ASSIGNED TASK
For the word "computer", find each line in the entries where it occurs and copy that line.

[RECORD EXCERPTS — start]

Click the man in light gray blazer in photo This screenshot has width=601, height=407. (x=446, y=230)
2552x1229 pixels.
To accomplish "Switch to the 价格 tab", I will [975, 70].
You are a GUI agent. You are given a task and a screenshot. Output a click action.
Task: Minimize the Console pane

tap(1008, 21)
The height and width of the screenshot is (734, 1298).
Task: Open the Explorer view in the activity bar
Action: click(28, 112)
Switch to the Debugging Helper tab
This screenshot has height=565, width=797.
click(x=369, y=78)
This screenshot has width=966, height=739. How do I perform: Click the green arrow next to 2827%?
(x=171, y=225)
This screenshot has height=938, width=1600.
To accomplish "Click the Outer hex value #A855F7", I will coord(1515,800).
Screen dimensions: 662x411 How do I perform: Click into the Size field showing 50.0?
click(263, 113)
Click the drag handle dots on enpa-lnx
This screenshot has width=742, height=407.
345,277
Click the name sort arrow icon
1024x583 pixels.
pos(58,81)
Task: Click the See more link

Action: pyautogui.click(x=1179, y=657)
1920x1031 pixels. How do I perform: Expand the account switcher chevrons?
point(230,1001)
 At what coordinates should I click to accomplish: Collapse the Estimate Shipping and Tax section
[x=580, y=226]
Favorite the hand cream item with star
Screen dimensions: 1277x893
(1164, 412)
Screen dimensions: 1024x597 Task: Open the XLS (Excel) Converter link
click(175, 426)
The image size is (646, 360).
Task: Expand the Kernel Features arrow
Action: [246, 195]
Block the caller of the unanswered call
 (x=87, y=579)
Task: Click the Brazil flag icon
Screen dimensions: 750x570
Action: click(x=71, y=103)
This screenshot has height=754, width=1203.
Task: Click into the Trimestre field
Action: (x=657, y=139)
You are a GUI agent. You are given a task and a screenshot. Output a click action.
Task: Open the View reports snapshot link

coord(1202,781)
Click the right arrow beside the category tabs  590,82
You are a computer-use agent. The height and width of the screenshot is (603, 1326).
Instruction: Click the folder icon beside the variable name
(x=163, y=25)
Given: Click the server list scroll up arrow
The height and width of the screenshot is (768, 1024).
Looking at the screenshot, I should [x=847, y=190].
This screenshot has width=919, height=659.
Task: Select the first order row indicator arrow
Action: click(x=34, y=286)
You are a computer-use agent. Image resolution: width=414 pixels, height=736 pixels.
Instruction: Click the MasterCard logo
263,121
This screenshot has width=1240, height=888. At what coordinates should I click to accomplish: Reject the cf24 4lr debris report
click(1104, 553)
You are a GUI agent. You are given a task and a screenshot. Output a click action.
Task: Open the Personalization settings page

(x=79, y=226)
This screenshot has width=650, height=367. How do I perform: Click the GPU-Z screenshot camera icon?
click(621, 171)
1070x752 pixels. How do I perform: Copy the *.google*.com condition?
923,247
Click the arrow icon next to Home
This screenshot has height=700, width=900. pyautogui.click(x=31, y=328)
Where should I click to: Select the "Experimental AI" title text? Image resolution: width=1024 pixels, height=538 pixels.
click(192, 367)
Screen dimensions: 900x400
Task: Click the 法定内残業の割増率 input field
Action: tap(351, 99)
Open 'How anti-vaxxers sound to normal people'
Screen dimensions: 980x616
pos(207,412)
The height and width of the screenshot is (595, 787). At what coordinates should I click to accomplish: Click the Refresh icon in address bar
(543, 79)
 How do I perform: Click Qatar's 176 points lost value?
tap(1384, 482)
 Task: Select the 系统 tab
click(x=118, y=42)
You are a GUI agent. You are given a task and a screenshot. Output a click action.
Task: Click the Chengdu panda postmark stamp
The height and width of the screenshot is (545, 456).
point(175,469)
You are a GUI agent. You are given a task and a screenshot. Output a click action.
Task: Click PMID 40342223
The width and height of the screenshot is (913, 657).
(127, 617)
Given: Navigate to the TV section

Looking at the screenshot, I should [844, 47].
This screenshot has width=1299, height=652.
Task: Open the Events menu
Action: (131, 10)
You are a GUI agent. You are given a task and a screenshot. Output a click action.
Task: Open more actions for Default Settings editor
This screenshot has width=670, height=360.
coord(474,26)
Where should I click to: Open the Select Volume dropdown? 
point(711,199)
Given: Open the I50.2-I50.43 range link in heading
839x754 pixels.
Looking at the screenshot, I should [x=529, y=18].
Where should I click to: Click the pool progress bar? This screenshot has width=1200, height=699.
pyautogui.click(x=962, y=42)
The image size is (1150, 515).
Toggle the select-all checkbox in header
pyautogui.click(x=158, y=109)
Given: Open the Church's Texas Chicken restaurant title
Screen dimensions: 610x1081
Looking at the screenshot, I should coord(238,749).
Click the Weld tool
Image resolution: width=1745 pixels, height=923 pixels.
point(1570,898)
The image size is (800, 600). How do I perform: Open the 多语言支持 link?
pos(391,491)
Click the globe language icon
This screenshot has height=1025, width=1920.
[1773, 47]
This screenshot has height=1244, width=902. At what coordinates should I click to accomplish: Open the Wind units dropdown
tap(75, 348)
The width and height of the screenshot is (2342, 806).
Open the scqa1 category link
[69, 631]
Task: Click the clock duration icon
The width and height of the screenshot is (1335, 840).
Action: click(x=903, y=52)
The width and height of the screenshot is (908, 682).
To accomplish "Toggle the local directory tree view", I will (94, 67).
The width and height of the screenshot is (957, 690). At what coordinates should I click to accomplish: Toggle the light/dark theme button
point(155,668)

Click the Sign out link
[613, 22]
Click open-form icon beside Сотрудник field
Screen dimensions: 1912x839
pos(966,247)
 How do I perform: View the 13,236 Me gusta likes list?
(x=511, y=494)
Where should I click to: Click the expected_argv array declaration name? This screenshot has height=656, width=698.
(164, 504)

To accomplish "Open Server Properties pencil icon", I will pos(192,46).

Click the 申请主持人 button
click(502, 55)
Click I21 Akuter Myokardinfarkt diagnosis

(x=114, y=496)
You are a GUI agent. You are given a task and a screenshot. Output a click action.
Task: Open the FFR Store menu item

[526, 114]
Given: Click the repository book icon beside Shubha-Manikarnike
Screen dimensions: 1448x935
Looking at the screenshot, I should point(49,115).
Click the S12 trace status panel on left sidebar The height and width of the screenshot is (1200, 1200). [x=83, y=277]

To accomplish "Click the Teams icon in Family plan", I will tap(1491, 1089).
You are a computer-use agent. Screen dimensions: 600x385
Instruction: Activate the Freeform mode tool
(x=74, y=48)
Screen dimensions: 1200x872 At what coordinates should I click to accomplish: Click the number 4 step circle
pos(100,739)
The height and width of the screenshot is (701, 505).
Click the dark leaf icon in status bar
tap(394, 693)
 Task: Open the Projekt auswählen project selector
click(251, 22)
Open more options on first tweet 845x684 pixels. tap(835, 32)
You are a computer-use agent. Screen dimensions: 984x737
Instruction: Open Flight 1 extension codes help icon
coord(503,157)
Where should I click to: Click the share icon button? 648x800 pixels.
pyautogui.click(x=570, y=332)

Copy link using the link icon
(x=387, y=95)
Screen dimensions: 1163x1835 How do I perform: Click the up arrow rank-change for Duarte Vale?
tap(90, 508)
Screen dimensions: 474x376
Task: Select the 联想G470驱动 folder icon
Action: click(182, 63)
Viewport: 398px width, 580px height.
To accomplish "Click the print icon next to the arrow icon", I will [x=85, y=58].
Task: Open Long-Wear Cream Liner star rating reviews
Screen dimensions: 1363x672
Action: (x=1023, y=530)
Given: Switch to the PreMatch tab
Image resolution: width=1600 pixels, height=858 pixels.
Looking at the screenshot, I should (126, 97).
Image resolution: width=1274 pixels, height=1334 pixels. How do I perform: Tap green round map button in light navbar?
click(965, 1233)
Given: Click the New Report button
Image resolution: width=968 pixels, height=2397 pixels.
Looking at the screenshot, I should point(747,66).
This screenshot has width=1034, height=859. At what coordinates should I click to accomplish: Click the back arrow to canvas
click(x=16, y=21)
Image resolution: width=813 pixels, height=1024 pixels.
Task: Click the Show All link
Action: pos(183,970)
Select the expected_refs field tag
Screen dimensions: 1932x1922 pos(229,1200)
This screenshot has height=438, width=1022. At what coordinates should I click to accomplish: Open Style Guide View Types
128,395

[RECORD EXCERPTS — finish]

ANSWER AREA
You are a computer-use agent. The height and width of the screenshot is (603, 1326).
You are a computer-use agent. Image resolution: width=414 pixels, height=736 pixels.
You are a computer-use agent. Screen dimensions: 600x385
You are a computer-use agent. Screen dimensions: 984x737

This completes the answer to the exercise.